The Up-Regulated Expression of Mitochondrial Membrane Molecule RHOT1 in Gastric Cancer Predicts the Prognosis of Patients and Promotes the Malignant Biological Behavior of Cells.

Abstract

Gastric cancer (GC) remains a major disease of high morbidity and mortality worldwide despite advances in diagnosis and treatment. Ras homolog family member T1 (RHOT1) plays an important role in several cancers. Our study aimed to analyze RHOT1 expression, to assess the relationship between its expression and the prognosis of patients, and know the impact of RHOT1 on GC cells. The Cancer Genome Atlas (TCGA) RNA-seq data was used for gene expression analysis, survival and prognostic analysis. Nomograms were created to analyze the pathological factors of GC patients. RHOT1 expression was up-regulated by analyzed TCGA-Stomach adenocarcinoma (STAD) data and verified by Polymerase Chain Reaction (PCR) assay in GC tissues and cell lines. Furthermore, RHOT1 up-regulation was significantly associated with shorter survival of GC patients.
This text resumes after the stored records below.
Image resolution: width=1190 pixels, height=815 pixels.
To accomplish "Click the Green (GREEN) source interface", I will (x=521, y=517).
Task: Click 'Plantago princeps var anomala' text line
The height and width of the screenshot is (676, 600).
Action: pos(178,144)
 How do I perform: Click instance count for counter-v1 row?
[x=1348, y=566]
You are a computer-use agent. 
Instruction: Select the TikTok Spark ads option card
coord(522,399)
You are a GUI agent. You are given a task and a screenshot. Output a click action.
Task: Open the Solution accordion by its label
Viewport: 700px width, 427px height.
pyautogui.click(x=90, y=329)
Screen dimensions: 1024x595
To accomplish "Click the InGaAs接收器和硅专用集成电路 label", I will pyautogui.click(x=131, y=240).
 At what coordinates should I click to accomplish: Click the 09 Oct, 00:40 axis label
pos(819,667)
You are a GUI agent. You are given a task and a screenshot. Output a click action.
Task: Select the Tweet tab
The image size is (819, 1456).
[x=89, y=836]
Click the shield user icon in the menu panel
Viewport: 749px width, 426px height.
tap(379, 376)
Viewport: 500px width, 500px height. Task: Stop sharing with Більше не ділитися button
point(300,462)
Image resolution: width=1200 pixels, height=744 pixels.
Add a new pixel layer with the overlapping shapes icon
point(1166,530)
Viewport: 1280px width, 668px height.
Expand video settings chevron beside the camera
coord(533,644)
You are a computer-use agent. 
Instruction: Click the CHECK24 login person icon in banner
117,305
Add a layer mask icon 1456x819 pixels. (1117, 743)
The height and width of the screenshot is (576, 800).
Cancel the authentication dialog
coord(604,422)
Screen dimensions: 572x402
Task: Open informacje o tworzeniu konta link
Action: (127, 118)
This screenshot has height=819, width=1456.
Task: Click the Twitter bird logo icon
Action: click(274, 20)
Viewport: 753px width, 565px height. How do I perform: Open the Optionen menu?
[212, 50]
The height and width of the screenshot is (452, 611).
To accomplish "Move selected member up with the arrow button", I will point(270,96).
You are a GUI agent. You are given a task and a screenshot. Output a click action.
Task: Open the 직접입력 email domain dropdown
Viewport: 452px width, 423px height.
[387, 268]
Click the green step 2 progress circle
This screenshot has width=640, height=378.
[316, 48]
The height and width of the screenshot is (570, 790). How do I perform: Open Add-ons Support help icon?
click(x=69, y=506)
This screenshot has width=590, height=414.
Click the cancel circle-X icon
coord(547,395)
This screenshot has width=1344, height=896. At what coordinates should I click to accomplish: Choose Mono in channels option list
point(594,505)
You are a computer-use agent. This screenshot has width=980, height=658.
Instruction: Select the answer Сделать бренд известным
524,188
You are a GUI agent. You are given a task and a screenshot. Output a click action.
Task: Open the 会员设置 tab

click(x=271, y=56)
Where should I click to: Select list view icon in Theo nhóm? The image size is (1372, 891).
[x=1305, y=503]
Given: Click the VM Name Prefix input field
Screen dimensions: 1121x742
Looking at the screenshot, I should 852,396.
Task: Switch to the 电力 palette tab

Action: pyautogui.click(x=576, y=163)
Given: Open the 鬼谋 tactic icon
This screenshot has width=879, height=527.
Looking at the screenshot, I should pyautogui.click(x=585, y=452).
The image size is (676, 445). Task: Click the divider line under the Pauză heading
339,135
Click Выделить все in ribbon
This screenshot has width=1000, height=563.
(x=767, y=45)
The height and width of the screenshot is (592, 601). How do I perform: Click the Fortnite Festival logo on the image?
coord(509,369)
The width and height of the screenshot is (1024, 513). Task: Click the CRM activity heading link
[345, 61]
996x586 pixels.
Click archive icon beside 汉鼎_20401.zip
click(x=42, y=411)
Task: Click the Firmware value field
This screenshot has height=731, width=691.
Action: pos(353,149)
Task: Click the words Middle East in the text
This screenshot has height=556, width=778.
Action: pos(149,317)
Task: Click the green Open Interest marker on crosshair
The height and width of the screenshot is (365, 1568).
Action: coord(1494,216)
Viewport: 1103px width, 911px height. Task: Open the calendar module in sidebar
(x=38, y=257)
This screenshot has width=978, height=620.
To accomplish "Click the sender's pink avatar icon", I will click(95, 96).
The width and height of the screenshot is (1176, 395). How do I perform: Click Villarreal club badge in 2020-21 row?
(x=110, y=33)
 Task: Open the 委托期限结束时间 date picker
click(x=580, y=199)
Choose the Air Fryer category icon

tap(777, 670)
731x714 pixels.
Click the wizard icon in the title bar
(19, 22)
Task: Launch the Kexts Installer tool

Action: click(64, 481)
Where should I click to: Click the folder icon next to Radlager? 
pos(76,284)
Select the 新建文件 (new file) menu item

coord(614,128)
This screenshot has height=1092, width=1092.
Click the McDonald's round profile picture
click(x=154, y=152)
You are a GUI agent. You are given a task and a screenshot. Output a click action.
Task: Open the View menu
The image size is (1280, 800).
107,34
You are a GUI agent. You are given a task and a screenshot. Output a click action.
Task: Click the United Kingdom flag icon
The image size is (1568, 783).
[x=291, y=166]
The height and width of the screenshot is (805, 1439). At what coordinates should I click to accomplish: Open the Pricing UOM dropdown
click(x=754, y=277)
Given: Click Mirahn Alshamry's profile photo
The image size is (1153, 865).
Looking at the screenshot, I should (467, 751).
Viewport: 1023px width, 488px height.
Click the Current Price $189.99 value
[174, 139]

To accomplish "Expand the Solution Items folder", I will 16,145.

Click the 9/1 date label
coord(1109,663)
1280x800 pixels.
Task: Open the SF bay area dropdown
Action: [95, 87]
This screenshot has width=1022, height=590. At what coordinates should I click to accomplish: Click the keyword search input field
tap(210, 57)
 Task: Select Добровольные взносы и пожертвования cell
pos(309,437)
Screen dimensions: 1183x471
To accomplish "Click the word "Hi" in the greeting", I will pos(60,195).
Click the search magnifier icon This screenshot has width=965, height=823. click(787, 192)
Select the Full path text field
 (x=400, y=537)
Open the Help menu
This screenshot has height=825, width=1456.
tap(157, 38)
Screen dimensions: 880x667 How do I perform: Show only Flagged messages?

At last, after silencing the expression of RHOT1 in AGS cell lines, we found that the proliferative ability of the cells was significantly reduced, the cell invasion ability was significantly inhibited, the cell migration ability was also significantly weakened, the cell cycle was arrested in the G0/G1 phase, and apoptosis was significantly increased. So RHOT1 could impact the apoptosis, proliferation, invasion, and migration behavior of GC cells. We trust RHOT1 has the potential to become a new oncogene biomarker for diagnosis and prognosis as well as a new therapeutic target in GC.